To put it lightly, 2022 hasn’t been kind to many stocks, including the three major indexes. The Dow Jones, which consists of 30 of the most notable household names, is down over 6% YTD. The S&P 500, which many use to gauge how well the stock market as a whole is doing, is down over 10% YTD. And the tech-heavy Nasdaq Composite has taken the worst beating them of all, down over 17% YTD. (All three as of August 16.)
Even sitting at 17% below January highs, that somehow still doesn’t give the full picture of how just how interesting of a year it’s been for the Nasdaq Composite. At one point the index had shed almost one-third of its value, but since hitting its low point in mid-June it has rallied, increasing over 22% from June 16 to August 16.
However, even with the Nasdaq Composite’s most recent bull run, investors should be careful giving it too much attention.
Death, taxes, stock market swings
The two things you can count on in the stock market are volatility and market swings. They’ve happened frequently in the past, and nothing leads me to believe that they’ll stop happening in the future. If you’re focused on the long term, you want to give little thought to these short-term stock market swings because they can be distracting.
In the grand scheme, it doesn’t matter too much if a stock spends a year bouncing from +20% to -20% if you’re a long-term investor because those numbers only exist on paper. This is especially true if the reason for the price swings doesn’t have anything to do with a company’s business. The Nasdaq Composite hasn’t had a rough 2022 because the tech sector suddenly became less valuable to society; it’s had a rough 2022 because the stock market has had a rough 2022. The index also hasn’t had a recent bull run because it suddenly got more innovative; it’s had a run because that’s the nature of the stock market.

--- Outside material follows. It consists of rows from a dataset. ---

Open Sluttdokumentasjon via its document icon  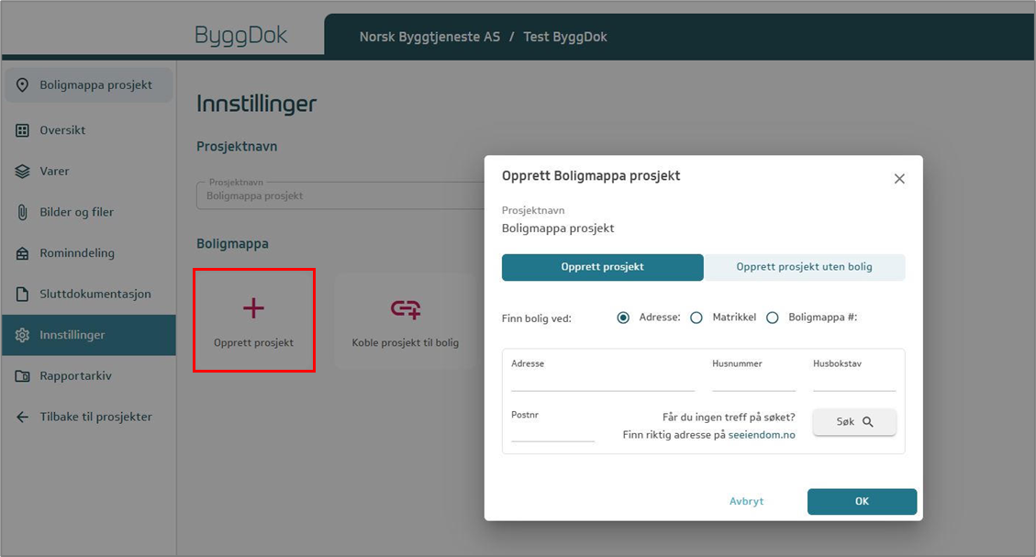pos(23,295)
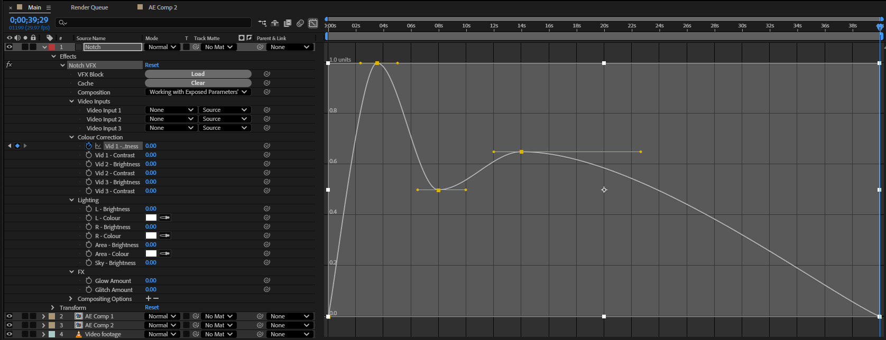886x340 pixels.
Task: Open the R - Colour white swatch
Action: pos(151,235)
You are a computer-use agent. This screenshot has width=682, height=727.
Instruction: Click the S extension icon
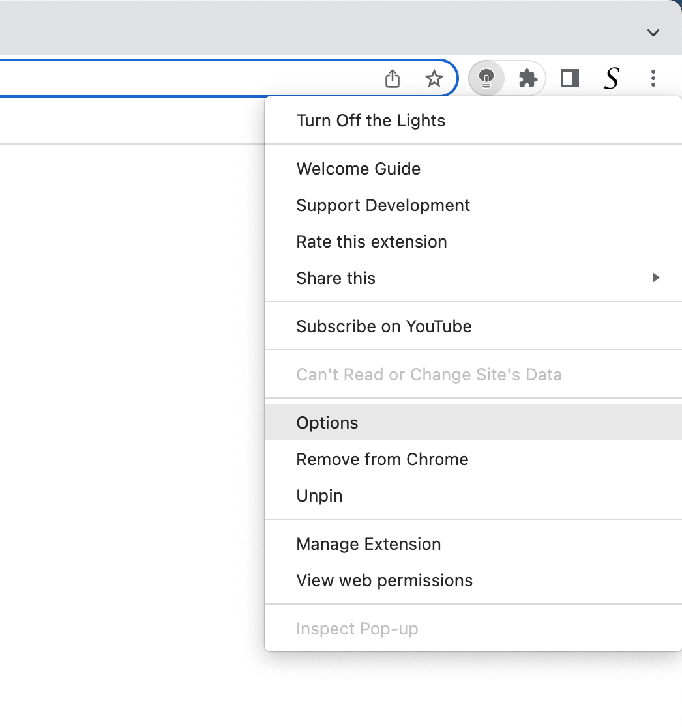(611, 78)
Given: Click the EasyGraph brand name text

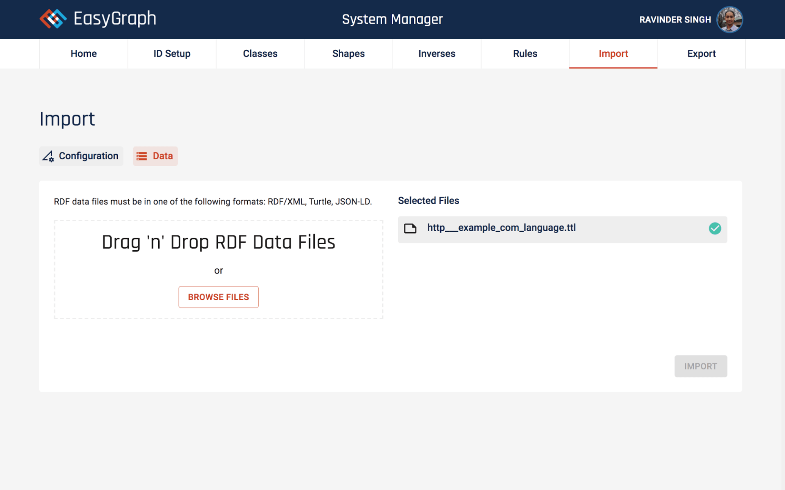Looking at the screenshot, I should point(115,19).
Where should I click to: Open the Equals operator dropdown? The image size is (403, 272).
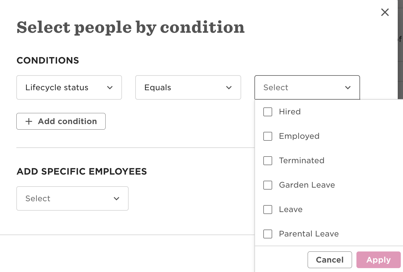pyautogui.click(x=183, y=87)
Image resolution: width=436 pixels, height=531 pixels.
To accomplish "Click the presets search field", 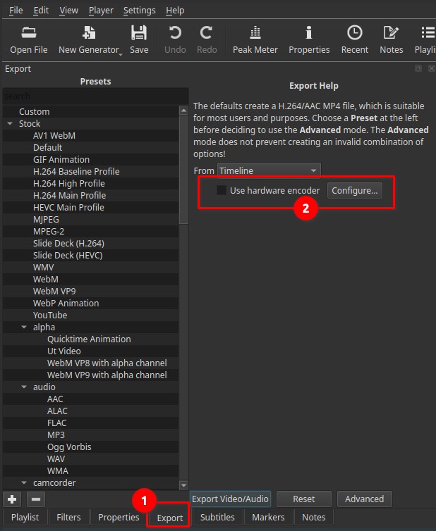I will click(95, 96).
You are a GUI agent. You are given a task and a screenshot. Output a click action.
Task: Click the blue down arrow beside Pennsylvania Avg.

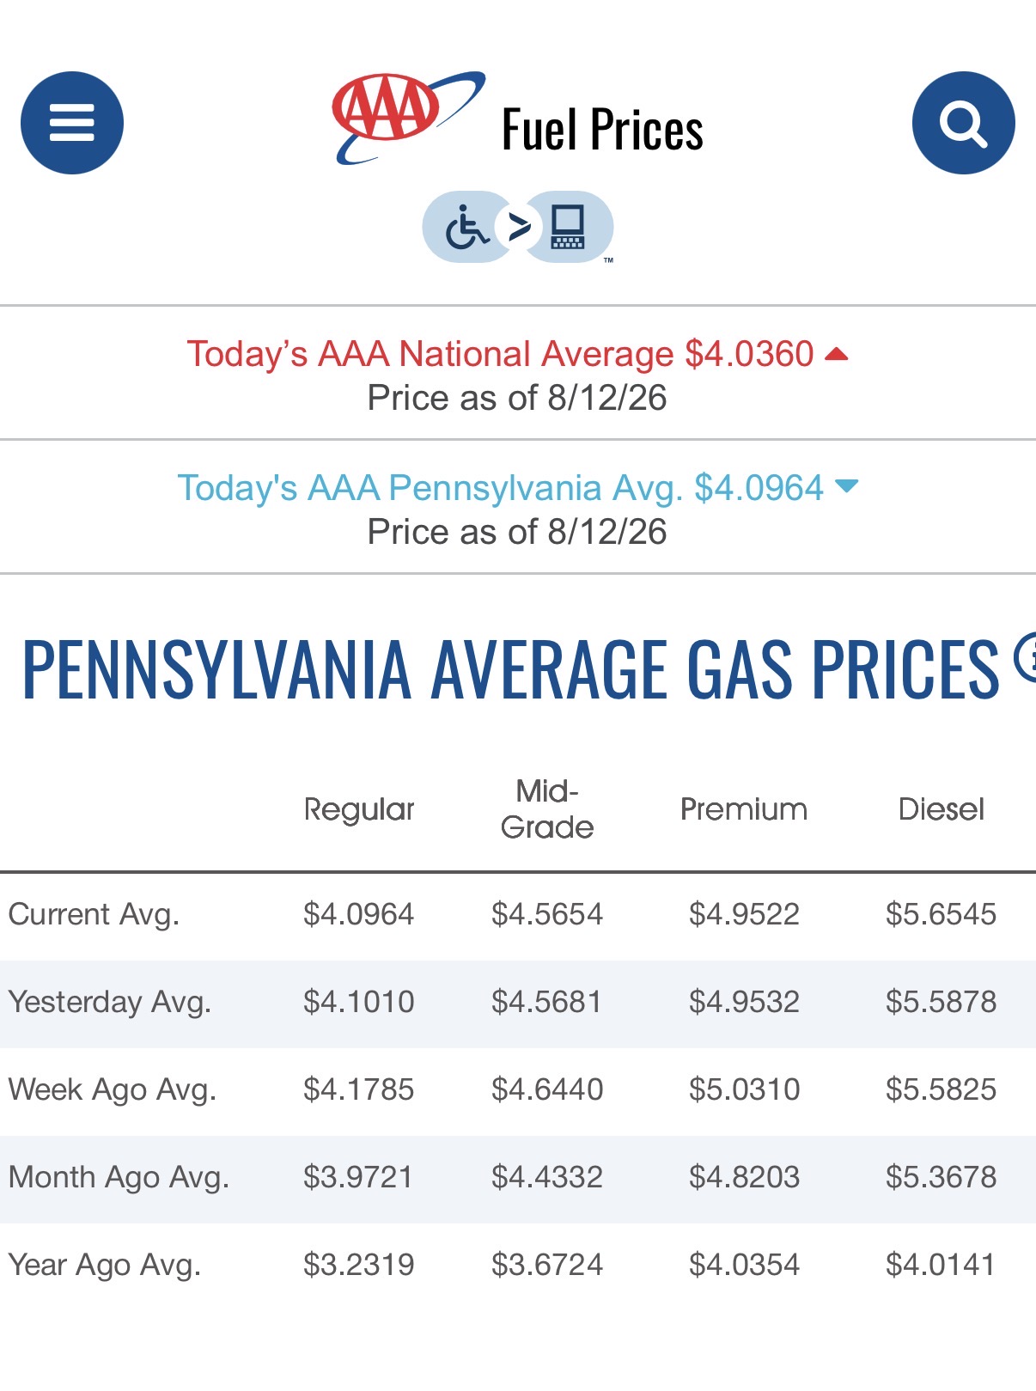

What matters is the returns you receive in the long run when it’s time to sell years down the road. You never want to get too low on the lows or too high on the highs because you could find yourself getting too discouraged during down periods or a bit too confident during up periods, neither of which is good. Getting discouraged can prevent someone from investing (which isn’t the answer), and getting too confident can cause someone to downplay the risk.
Try to avoid emotional decisions
The goal should always be to remove the emotions from investing, because emotionally driven money decisions rarely work better than logical-based ones. That’s why dollar-cost averaging can be so effective. With dollar-cost averaging, investors commit to making regular investments at set intervals with no regard for stock prices during that time.
Let’s imagine you commit to investing $250 into a Nasdaq Composite index fund every first and third Friday of every month. Since you have a schedule set in place, it doesn’t matter how well (or terribly) the index fund is performing; your job is to make your investment no matter. Nasdaq Composite in a full-blown bear market? Make your investment. Nasdaq Composite skyrocketing in a bull market? Make your investment.
Dollar-cost averaging is essentially how a 401(k) plan operates. Every pay period, the percentage you chose is contributed and invested, with no regard to the performance of your selections. Investors do this with little to no thought, because they trust that the value of their 401(k) will be noticeably higher than the amount they personally contributed by retirement. When investing outside of your 401(k), you should have the same thought process. If not, you probably shouldn’t be making the investment.